▶ **Given exercise 1**:
Answer these questions using the reviews of folk tale picture books.
(a) What did the illustrator use to draw the splashes of quilt in the first book described?
(b) Who wrote down The Bun in the 19th century?
(c) What flour did the reviewers use when baking turnip pancakes?
▶ **Given exercise 2**: In the reviews of folk tale picture books, list every animal that the runaway treat meets in The Bun.
▶ **Given exercise 3**: Write a continuation of the reviews of Russian folk tale picture books, starting after the last sentence.
-- Start Page --
Some stories are comforting like old family quilts, and this is one of them. The black and white ink drawings, with dramatic splashes of quilt drawn with a red marker, will stay in your memory for a long time.
Grandma Lena’s Big Turnip, Denia Lewis Hester
In this old Russian folk tale, a cast of colorful characters unsuccessfully tries to pull a turnip from the ground until everyone joins their efforts and succeeds. As always, the story ends with a feast. In this particular book, the feast features southern style cooking and an additional lesson of “anything worth doing is worth doing right.”
The Turnip, Jan Brett
Jan Brett is known for her expressive illustrations and imaginative twists on classic stories. In Jan Brett’s interpretation of this classic tale, something completely unexpected happens, and it’s not a joined effort that saves the day but hibernating bears (don’t worry, it will make sense when you read the story). In this version, you don’t get a lesson, but you do get a laugh. The traditional Russian dresses are drawn with great detail, and if like us you get an itch to bake turnip pancakes after reading this book, here is the best recipe we tried so far (we used King Arthur’s gluten-free flour).
The Bun, retold by Marcia Brown
This is one of the oldest Russian folk tales, passed on orally for centuries until it was written down in the 19th century by Afanasiev, a famous Russian folklorist. You already know the basic plot of The Bun if you’re familiar with the tale of the Gingerbread Man. In both tales, someone bakes a yummy treat that comes to life and escapes the house. In The Bun, the runaway treat avoids being eaten by a hare, a bear, and a wolf, but it finds its end in the jaws of a sly fox. The timeless lesson? Boasting is unattractive and might even be lethal. Bold strokes of brown pencil make the illustrations dramatic and intriguing.
-- End Page --
-- Start Stored data --
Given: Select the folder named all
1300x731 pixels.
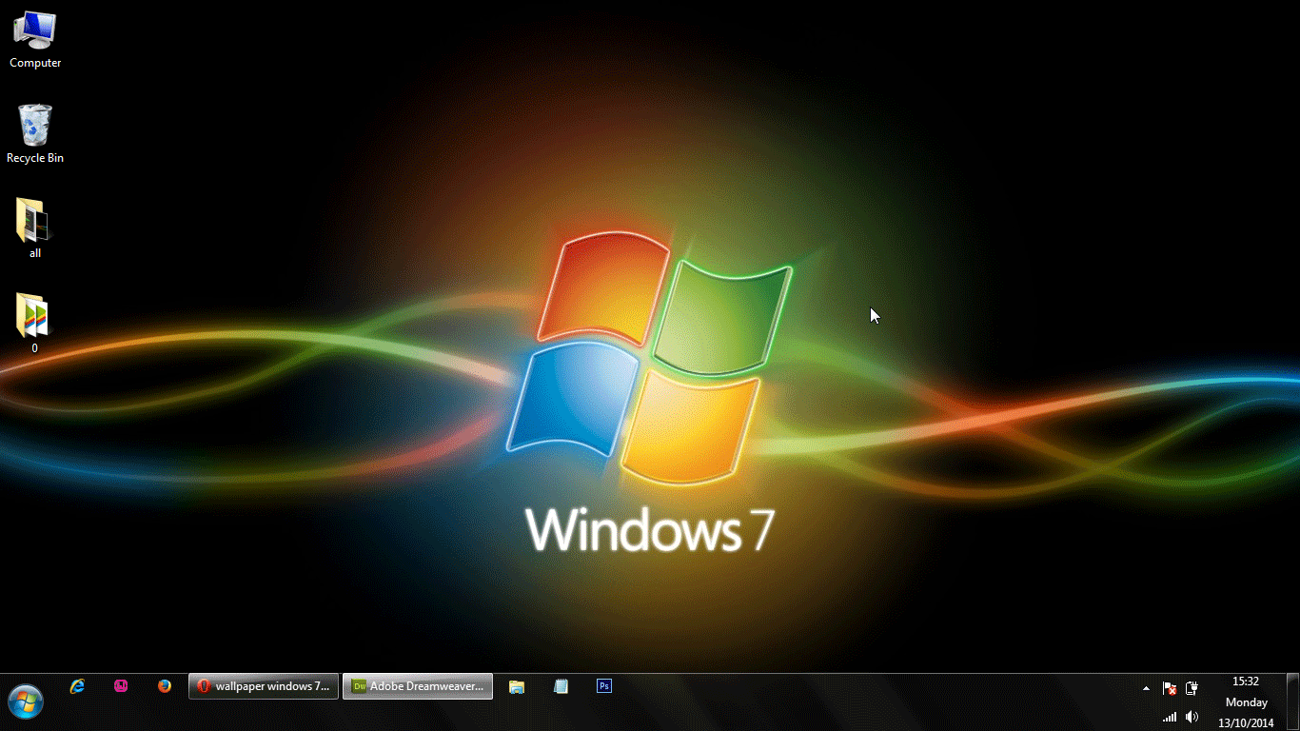Looking at the screenshot, I should point(35,228).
-- End Stored data --
▶ **Final answer 1**:
(a) A red marker.
(b) Afanasiev, a famous Russian folklorist.
(c) King Arthur's gluten-free flour.

▶ **Final answer 2**:
- Hare
- Bear
- Wolf
- Fox

▶ **Final answer 3**:
The Frog Princess, retold by J. Patrick Lewis
It’s against the law for a Russian child to get through childhood without getting acquainted with this story. I’m kidding, of course, but it’s definitely one of those tales that is known to every Russian child. At the center of the story is a hapless prince who marries a frog. The frog is actually an enchanted princess, and through his own foolishness, the prince loses her. The epic hero’s journey takes him through trials and tribulations to the kingdom beyond kingdoms to get her back. One of the most amazing things about this retelling of the story is the intricate illustrations by an award-winning Russian artist made in the best tradition of old masters. Kids younger than eight will probably find the narration too long.
The Noisy Paint Box and Through the Window, Barb Rosenstock and Mary Grandpre
Finding an engaging biography for kids can be tough, and if you want one about Russian historical personages, it might even be tougher. That’s why I’m so excited to share the following two books with you.
Both The Noisy Paint Box and Through the Window are written and illustrated by the Barb Rosenstock and Mary Grandpre team. (You might know Grandpre from her illustrations of original Harry Potter books). The Noisy Paint Box is a Caldecott Honor Book about the life of a famous Russian painter, Wassily Kandinsky. He is most famous for synesthesia (he experienced colors as sounds) and for being a pioneer of abstract art.
In Through the Window, we learn about the life and times of Marc Chagall, pioneer of modernism and a stained glass window virtuoso. The narration is fast-moving. It has to be. Chagall had a very long (he lived to be 97) and complicated life. But it’s surprisingly vivid and inspirational (he kept at his art no matter what came his way).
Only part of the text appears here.